The winds of change, emanating from the Chief Secretary, intend to cut a swathe through the existing public sector pension arrangements breazing in the ‘confirmed’ changes by 2020, just nine years away. This is a ridiculously hasty timetable. People plan and prepare for their retirement over a life-time and therefore pension reform must be introduced at a similarly measured pace.

It is blatantly unreasonable, for public sector employees in their late forties and early 50s, who have been steadily working their way towards retirement at 60, (or in some cases, such as my own, planning to take an actuarially reduced pension between 55 and 60) to suddenly be confronted with a requirement to work an extra six years for a reduced pay out.

‘Matt’ captured this beautifully in his ‘Sunday Telegraph’ cartoon (left) which has the an elderly lady patient asking the plastic surgeon if he can make her look six years older!   

Also, let’s not forget that although public sector wages have undoubtedly and deservedly improved in recent times, many opted for these jobs, at a time when average private sector salaries were significantly higher, in the knowledge that the imbalance would eventually be redressed by early retirement opportunities and a generous guaranteed pension scheme.

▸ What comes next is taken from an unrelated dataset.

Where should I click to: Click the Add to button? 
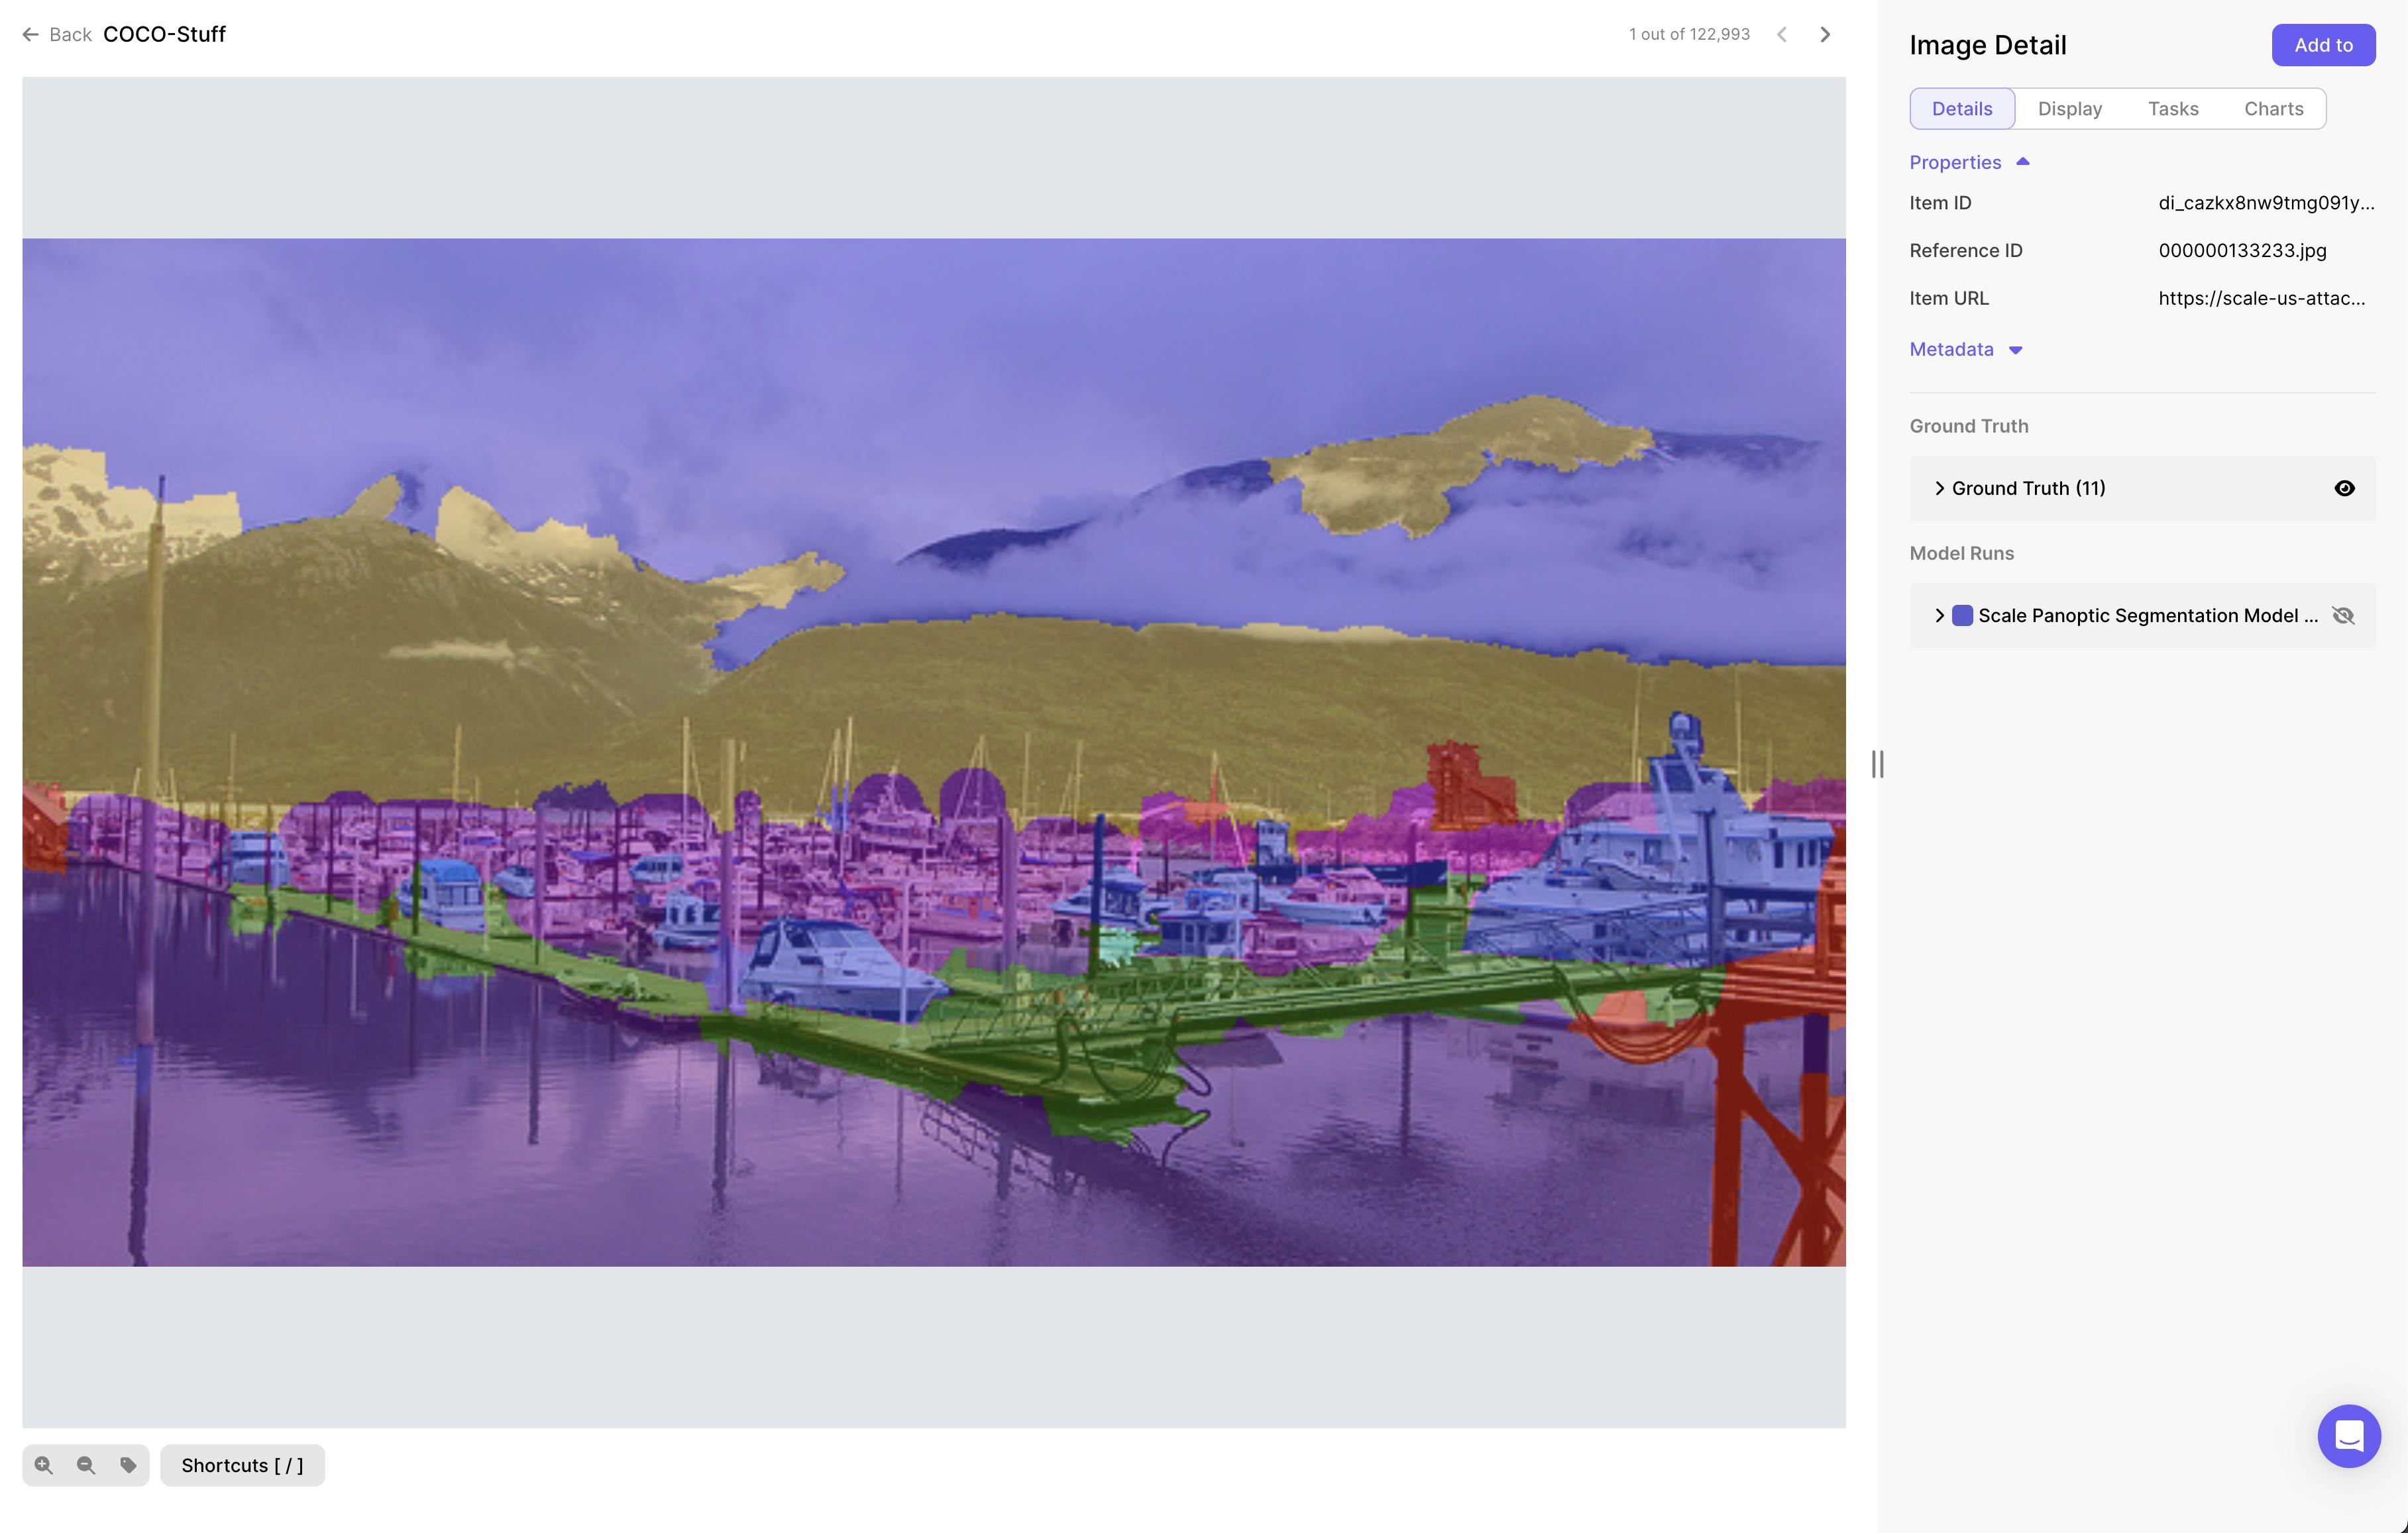[2322, 45]
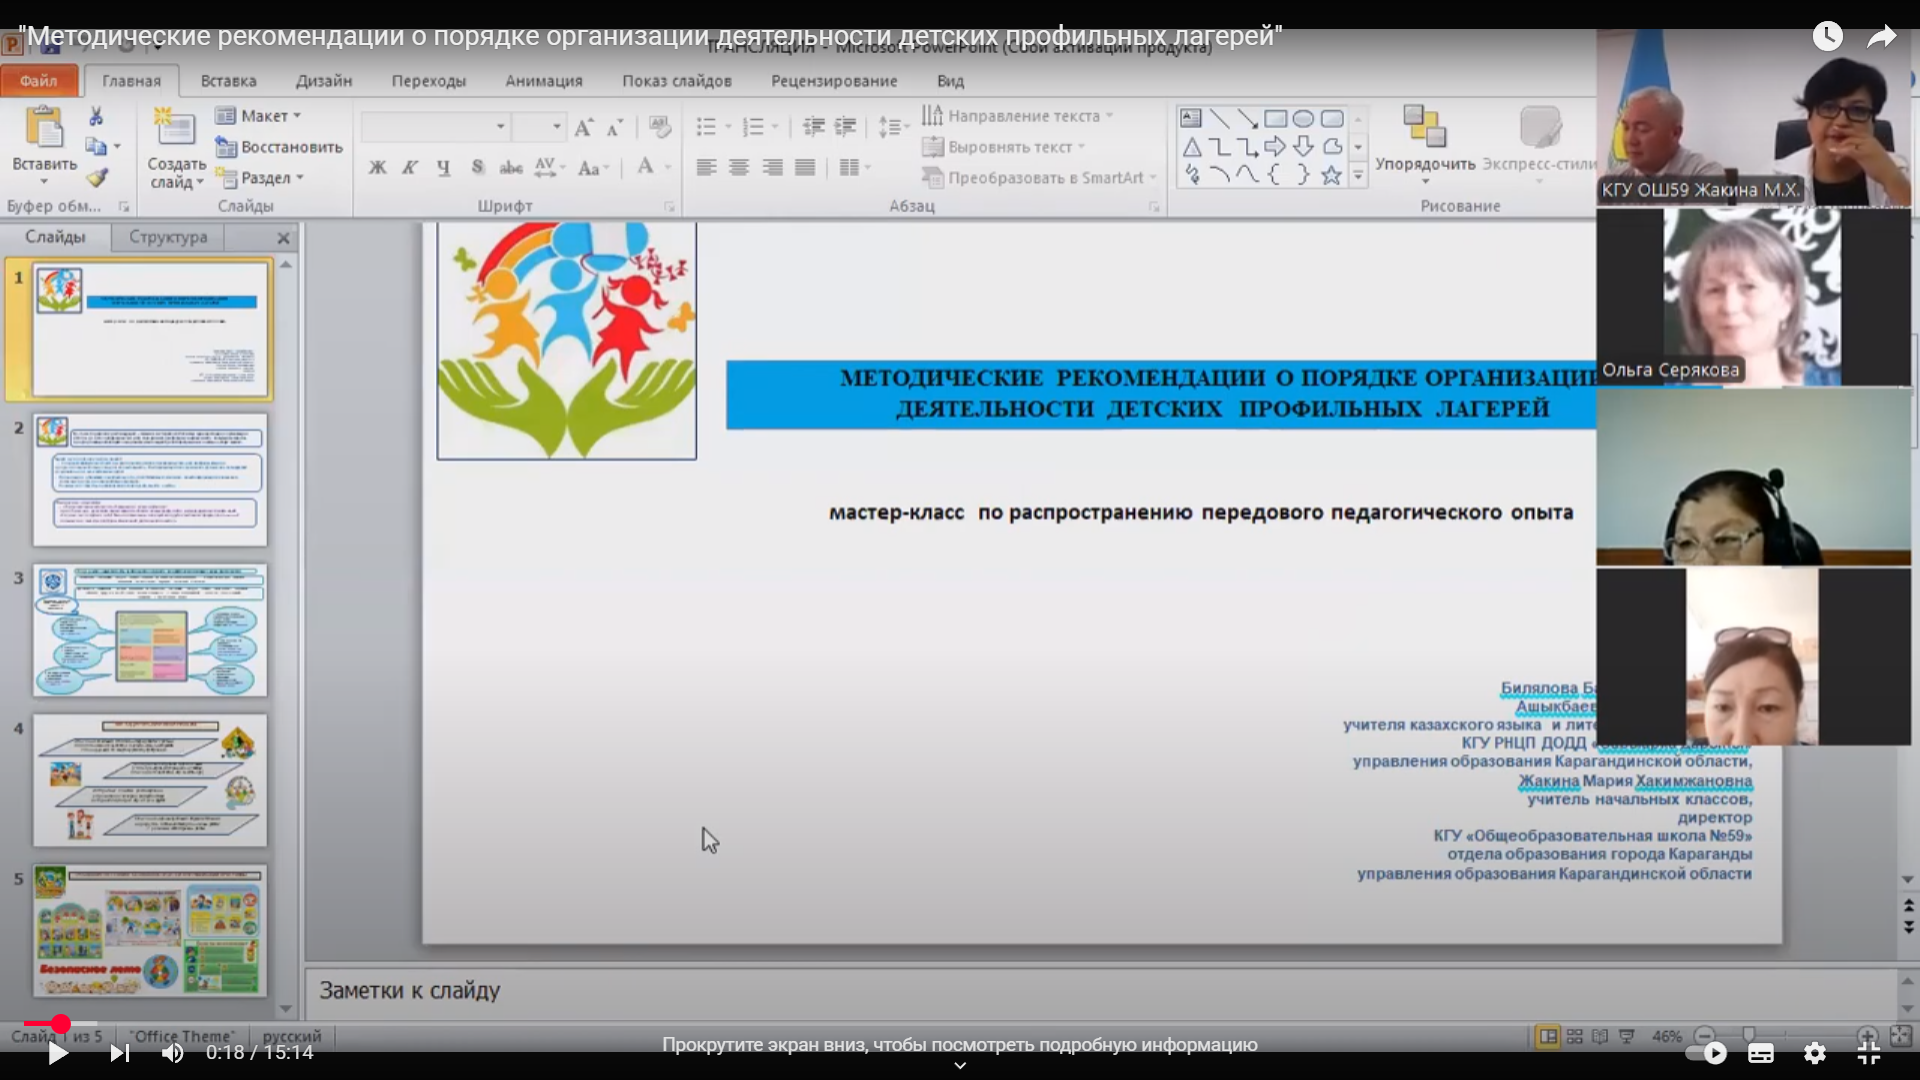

History suggests there can only ever be one outcome to industrial action that divides the nation in a way that this issue clearly will.

The government will cast the public sector workers as greedy, unreasonable, attempting to derail the economic recovery programme and  bring down the government, while actually revelling in the opportunity to flex their political muscle, show they’re not for turning, and remind the electorate, yet again, that it’s all Labour’s fault anyway!

I would suggest that Ed Balls has got it absolutely spot on, but the unions are caught in a no-win situation.

Significantly on this occasion, it seems to be union members rather than their leaders who are spoiling for a fight and they cannot, neither should they be, denied the public expression of their anti-government feeling.

Unions are there to support the needs and voice the concerns of their membership, and in so doing ensuring that they are treated fairly. Failure to respond at time like this would merely demonstrate how impotent they actually are.

I have no doubt that union leaders would actually prefer to sit down and negotiate a compromise solution but Danny doesn’t seem in the mood for clear the air talks! Ironically, it is the government, having recently been forced to back down on NHS reforms, that seems to be rather looking forward to reasserting itself, seemingly hell-bent on demonstrating how tough it is prepared to be, by re-enacting the power struggles of the Thatcher years – all in the name of national economic recovery.

History, I fear, will inevitably repeat itself with the trade unions eventually forced to concede defeat, and the Labour Party, by association, suffering a further damaging set back to their come-back chances.

Interestingly it is the Lib Dems, ‘Noxious Danny’ and ‘Strictly Vince’, who have been sent out to head this one up (presumably, in order to mend a few fences after claiming all the plaudits for the NHS climb down) while the ultimate beneficiaries (come the next election), ‘Call me Dave’ and ‘Boy George’, are happy to urge them on from behind. Perhaps someone should tell them it’s not a good idea to stand downwind from Danny!